D’aucuns vous diront que la biographie couvre la vie entière d’une personne, de sa naissance jusqu’à sa mort, alors que le récit de vie ne porte que sur un événement précis, tout au plus sur une période donnée. Soit. Mais il n’y a qu’à se rendre au rayon culture et société de la Fnac pour se voir proposer quantité de biographies d’hommes et de femmes bien vivants. Or, jusqu’à preuve du contraire, s’ils sont vivants c’est qu’ils ne sont pas morts. Leurs vies toujours en cours n’ont donc pas pu être couvertes en totalité, et il nous faut chercher ailleurs le contraste entre nos deux expressions.

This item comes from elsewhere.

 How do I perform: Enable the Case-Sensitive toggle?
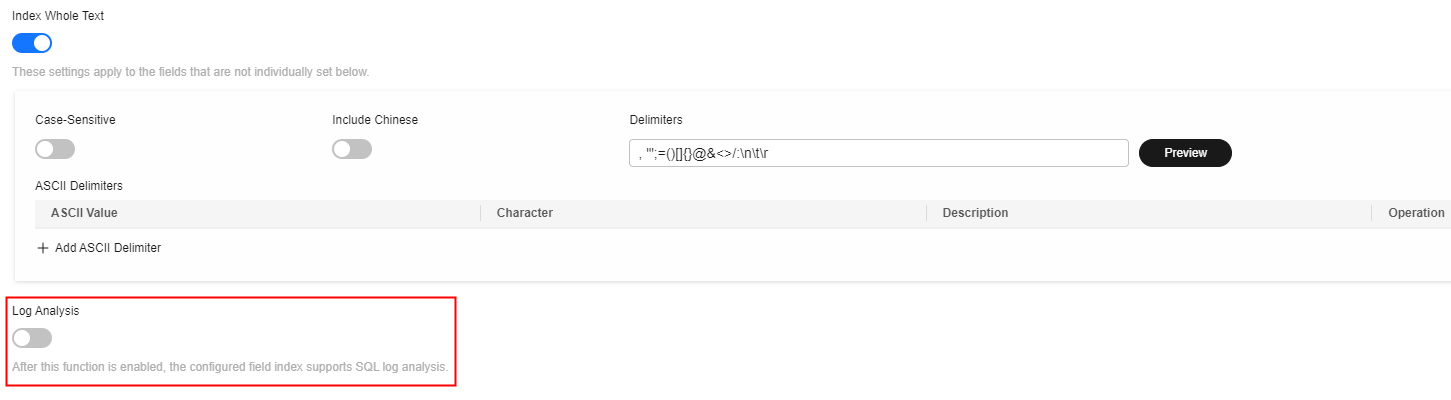[x=55, y=149]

D’autres verront alors dans la biographie un récit de vie particulier : celle-là serait un genre réservé aux seuls grands de ce monde, tandis que celui-ci traiterait de la vie du commun des mortels. Une histoire de grandeur ? Pourquoi pas. Sauf que les grands sont bien souvent aussi communs que les communs peuvent se révéler grands. Un genre littéraire ne se définit pas à partir de la notoriété de son objet.
Peut-être est-ce pour cela que d’autres encore, plus méthodiques, s’attacheront à disséquer les mots un par un. Puisque la bio-graphie place la vie en premier lieu et que le récit-de-vie en appelle d’abord à l’idée de narration, les deux termes ne mettraient tout simplement pas l’accent sur la même chose. Simple question de nuances ? On se rapproche, mais il suffit d’élargir un peu la piste étymologique pour voir apparaître une véritable différence de sens.
Car si l’on s’arrête plus longuement sur l’appellation de bio-graphie, on remarque que celle-ci est forcément écrite. Or, rien n’indique qu’il doive en être de même pour le récit de vie ! Dans son sens premier, le récit est en effet une simple présentation d’événements, quel qu’en soit le support : à l’écrit, à l’oral ou même en images. Biographie d’une part et récit de vie d’autre part ne sont donc pas à distinguer d’après leurs objets, puisqu’ils partagent le même en retraçant tous deux la vie d’une personne, mais d’après leurs supports : la biographie est précisément écrite quand le récit de vie se veut beaucoup plus libre.
Parler d’une biographie revient donc à parler d’un récit de vie présenté à l’écrit, c’est tout. Et cette différence formelle, aussi simple soit-elle, n’en est pas moins fondamentale dans le métier du biographe. Car en tant que professionnel de l’écrit, le biographe n’est qu’un metteur en forme : il écrit votre biographie à partir du récit que vous lui faites de votre vie.
Reste encore à définir la forme sous laquelle vous souhaitez lire votre texte, et la grande famille des écritures du moi ne manque alors pas d’idées. Vous pouvez par exemple choisir un récit au jour le jour, à la manière d’un journal, ou préférer l’approche plus historique des mémoires. Vous pouvez aussi opter pour la forme hybride de l’autofiction, où votre récit réel se coule dans une narration romancée. Et vous pouvez même aller encore plus loin dans la liberté de fiction avec le roman biographique ou personnel, mais c’est là une tout autre histoire. Une histoire qu’il faudra bien sûr adapter à la vôtre, car c’est finalement là tout l’enjeu de la biographie : adapter par écrit le récit de votre propre histoire.